» **Problem details**
Your answer must be an exact copy of the lines from the one containing "Where should I" through the last line of the records below, with no pictures; please include nothing else.

Dataset extract Start Marker

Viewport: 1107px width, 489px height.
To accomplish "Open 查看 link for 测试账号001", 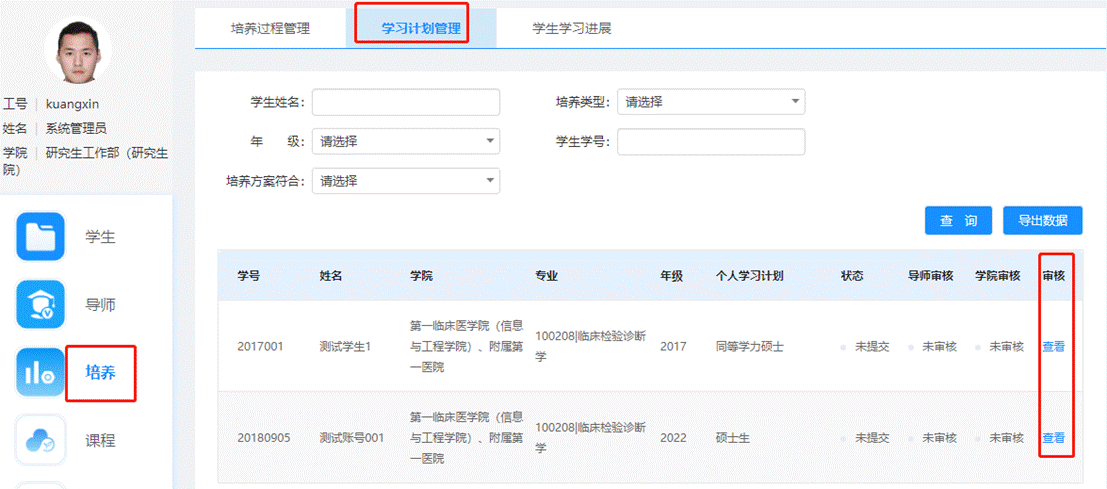I will tap(1053, 438).
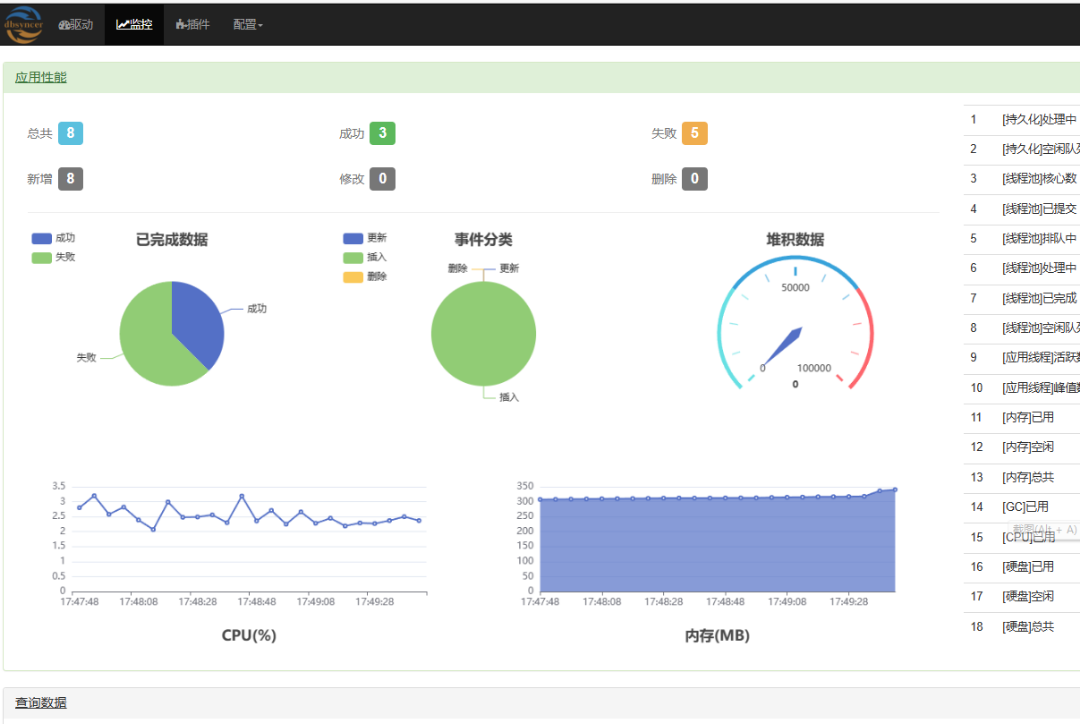Click the green 成功 count badge
The image size is (1080, 724).
[x=382, y=133]
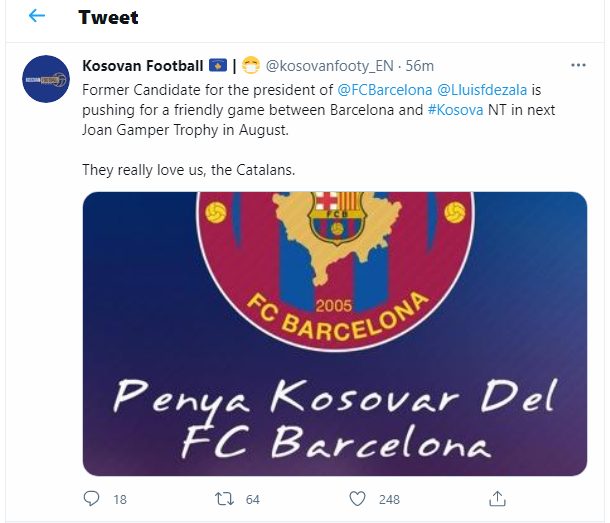This screenshot has width=610, height=523.
Task: Click the retweet count of 64
Action: click(x=252, y=499)
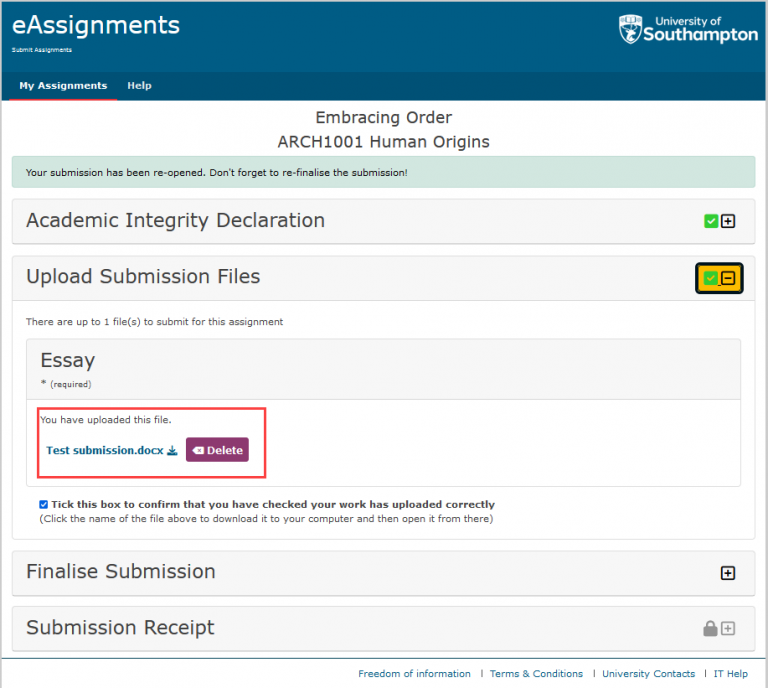Viewport: 768px width, 688px height.
Task: Expand the Academic Integrity Declaration section
Action: pos(728,221)
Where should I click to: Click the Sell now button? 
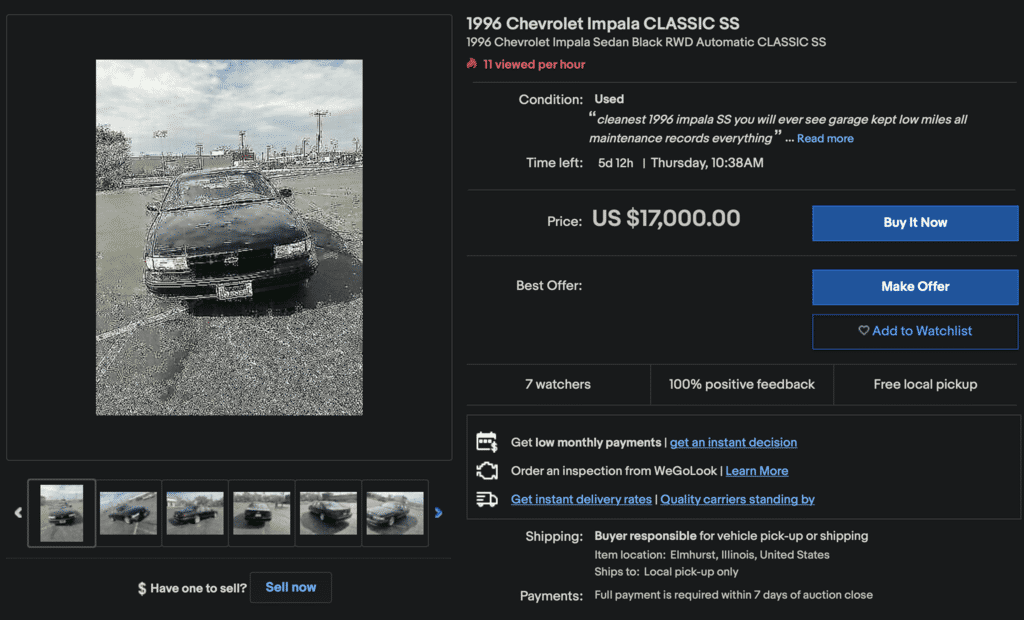(290, 587)
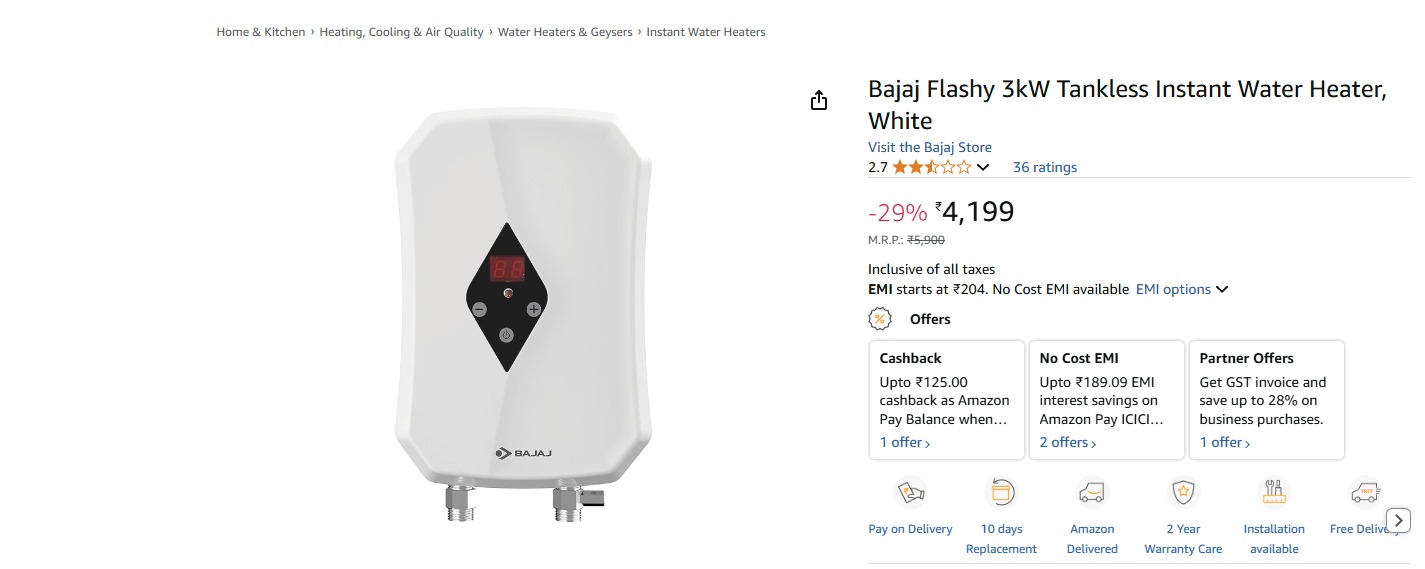
Task: Open Home & Kitchen breadcrumb
Action: [261, 32]
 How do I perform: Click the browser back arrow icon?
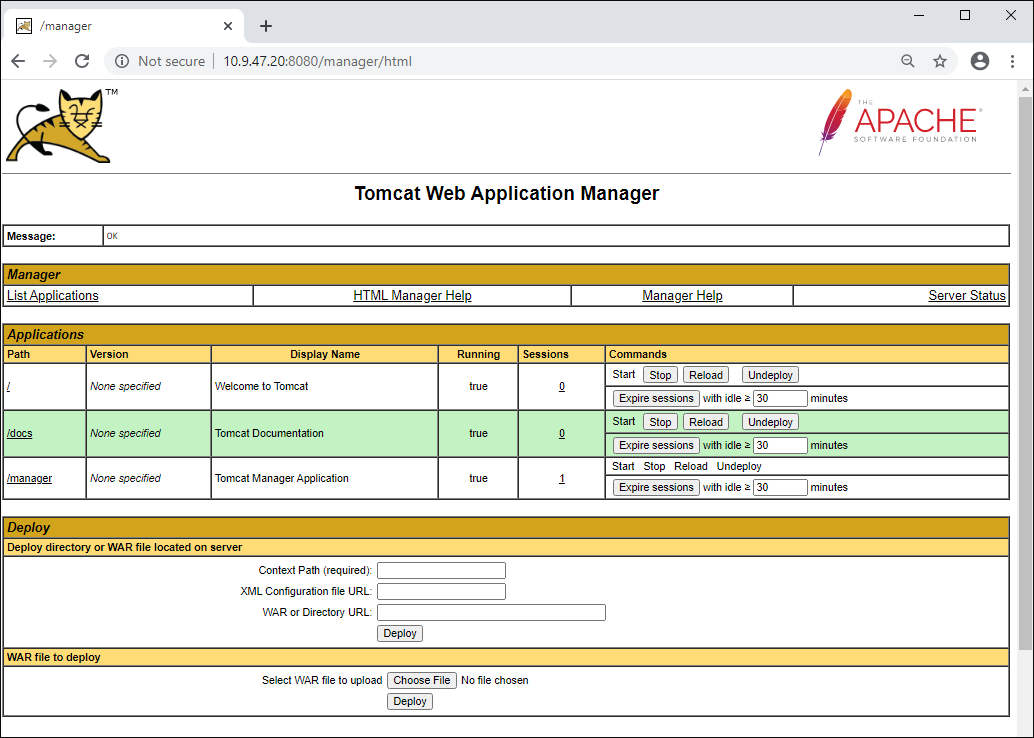(18, 61)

Dataset extract End Marker

» **Solution to the problem**
Where should I click to: Click the Sell now button? 
(290, 587)
Task: Open Home & Kitchen breadcrumb
Action: [261, 32]
 How do I perform: Click the browser back arrow icon?
(18, 61)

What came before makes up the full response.